BEGIN

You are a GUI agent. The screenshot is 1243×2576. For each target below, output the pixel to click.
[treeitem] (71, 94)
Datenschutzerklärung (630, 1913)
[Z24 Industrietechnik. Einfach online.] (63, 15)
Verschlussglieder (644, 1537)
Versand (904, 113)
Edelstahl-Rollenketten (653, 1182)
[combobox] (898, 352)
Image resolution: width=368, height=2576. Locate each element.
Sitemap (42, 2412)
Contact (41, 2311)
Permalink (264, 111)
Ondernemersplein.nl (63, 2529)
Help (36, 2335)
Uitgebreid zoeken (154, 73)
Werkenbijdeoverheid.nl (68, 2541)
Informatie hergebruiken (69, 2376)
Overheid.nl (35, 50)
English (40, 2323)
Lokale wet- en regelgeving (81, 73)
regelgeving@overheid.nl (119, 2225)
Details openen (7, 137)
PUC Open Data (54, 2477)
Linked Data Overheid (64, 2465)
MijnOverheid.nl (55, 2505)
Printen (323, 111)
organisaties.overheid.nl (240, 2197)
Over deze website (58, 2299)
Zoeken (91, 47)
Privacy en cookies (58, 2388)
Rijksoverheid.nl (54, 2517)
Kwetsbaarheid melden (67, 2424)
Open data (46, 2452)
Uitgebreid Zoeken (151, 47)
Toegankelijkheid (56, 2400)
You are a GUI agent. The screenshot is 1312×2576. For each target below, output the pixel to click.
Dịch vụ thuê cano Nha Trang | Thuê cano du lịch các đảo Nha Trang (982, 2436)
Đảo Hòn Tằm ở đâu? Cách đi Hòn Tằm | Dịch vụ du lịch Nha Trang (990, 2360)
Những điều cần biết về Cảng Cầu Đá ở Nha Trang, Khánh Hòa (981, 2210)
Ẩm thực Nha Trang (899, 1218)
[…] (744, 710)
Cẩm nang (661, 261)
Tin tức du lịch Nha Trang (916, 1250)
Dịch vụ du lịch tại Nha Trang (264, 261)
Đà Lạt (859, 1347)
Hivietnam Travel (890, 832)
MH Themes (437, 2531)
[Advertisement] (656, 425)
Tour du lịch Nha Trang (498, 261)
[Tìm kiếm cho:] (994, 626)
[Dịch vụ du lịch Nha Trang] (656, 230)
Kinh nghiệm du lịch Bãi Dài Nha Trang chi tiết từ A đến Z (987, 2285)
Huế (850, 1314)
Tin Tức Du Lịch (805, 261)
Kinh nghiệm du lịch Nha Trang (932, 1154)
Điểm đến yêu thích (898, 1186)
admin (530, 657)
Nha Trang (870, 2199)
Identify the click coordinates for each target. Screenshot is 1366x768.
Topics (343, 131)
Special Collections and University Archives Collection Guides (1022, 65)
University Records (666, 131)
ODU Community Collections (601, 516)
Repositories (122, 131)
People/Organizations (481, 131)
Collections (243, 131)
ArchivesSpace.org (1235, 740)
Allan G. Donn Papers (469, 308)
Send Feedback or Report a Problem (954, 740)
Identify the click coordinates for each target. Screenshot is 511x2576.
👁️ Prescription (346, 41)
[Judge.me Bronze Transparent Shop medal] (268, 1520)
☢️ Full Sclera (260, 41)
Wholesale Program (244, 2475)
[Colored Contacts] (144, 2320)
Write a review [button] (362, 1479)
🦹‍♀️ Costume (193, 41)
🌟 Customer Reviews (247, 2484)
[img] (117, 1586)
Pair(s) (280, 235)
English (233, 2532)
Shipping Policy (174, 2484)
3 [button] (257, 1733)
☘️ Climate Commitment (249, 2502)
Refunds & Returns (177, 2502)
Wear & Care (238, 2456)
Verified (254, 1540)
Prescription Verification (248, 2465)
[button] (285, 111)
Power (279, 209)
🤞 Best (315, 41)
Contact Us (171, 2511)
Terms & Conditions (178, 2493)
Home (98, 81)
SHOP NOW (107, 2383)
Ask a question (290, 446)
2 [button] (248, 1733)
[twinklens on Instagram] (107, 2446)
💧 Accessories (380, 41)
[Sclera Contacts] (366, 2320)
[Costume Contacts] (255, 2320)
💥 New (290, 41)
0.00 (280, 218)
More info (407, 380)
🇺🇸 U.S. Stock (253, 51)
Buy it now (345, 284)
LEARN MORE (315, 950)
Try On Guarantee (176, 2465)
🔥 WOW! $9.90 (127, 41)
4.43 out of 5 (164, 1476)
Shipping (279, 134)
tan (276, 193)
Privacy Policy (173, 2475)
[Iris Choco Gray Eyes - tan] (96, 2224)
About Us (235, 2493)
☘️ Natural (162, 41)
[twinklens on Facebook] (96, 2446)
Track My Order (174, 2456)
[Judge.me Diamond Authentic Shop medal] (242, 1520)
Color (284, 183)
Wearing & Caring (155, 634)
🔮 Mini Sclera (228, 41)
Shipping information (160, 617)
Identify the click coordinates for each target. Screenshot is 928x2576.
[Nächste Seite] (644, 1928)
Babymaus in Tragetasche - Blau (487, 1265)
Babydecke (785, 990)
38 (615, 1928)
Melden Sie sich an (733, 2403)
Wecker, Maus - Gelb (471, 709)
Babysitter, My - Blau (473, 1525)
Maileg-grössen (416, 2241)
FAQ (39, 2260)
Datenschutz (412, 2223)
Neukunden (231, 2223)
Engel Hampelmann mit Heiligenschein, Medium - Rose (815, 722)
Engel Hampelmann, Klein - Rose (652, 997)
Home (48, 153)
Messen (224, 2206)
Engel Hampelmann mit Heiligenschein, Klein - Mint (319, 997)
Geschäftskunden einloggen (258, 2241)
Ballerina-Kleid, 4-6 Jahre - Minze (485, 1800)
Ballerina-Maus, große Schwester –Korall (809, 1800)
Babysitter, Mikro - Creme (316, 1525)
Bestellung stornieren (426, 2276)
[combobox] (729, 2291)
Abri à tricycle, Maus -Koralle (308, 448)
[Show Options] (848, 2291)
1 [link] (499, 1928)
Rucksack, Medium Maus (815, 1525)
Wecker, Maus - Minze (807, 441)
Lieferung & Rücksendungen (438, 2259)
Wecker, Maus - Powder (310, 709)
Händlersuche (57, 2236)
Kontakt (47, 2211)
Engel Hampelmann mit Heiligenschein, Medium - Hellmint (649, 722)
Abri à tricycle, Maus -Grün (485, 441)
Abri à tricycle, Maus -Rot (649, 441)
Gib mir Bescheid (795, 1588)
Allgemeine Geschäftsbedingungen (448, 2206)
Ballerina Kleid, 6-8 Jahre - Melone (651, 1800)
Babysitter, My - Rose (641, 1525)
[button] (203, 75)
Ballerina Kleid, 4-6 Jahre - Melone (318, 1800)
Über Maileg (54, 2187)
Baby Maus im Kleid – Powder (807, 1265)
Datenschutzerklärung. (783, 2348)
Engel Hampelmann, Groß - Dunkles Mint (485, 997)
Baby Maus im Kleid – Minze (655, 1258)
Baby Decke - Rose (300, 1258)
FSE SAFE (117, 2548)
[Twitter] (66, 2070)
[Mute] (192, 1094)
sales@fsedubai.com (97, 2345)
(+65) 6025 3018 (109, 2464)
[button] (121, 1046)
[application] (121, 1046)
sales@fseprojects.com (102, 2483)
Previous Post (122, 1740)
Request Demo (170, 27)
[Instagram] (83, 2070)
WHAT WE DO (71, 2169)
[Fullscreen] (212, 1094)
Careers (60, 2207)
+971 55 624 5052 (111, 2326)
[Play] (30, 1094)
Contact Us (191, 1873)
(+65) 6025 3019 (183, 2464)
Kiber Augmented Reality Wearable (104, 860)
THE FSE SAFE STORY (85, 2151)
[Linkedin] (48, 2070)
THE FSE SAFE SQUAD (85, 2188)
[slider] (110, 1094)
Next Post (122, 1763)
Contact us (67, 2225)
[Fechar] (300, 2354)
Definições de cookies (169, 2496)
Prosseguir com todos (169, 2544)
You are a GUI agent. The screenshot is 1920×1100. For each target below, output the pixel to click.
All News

END

Check each line in the listing above for the string "Uitgebreid", then report how many lines contain it, with no other text.

▶ _COMPLETED EXERCISE_
2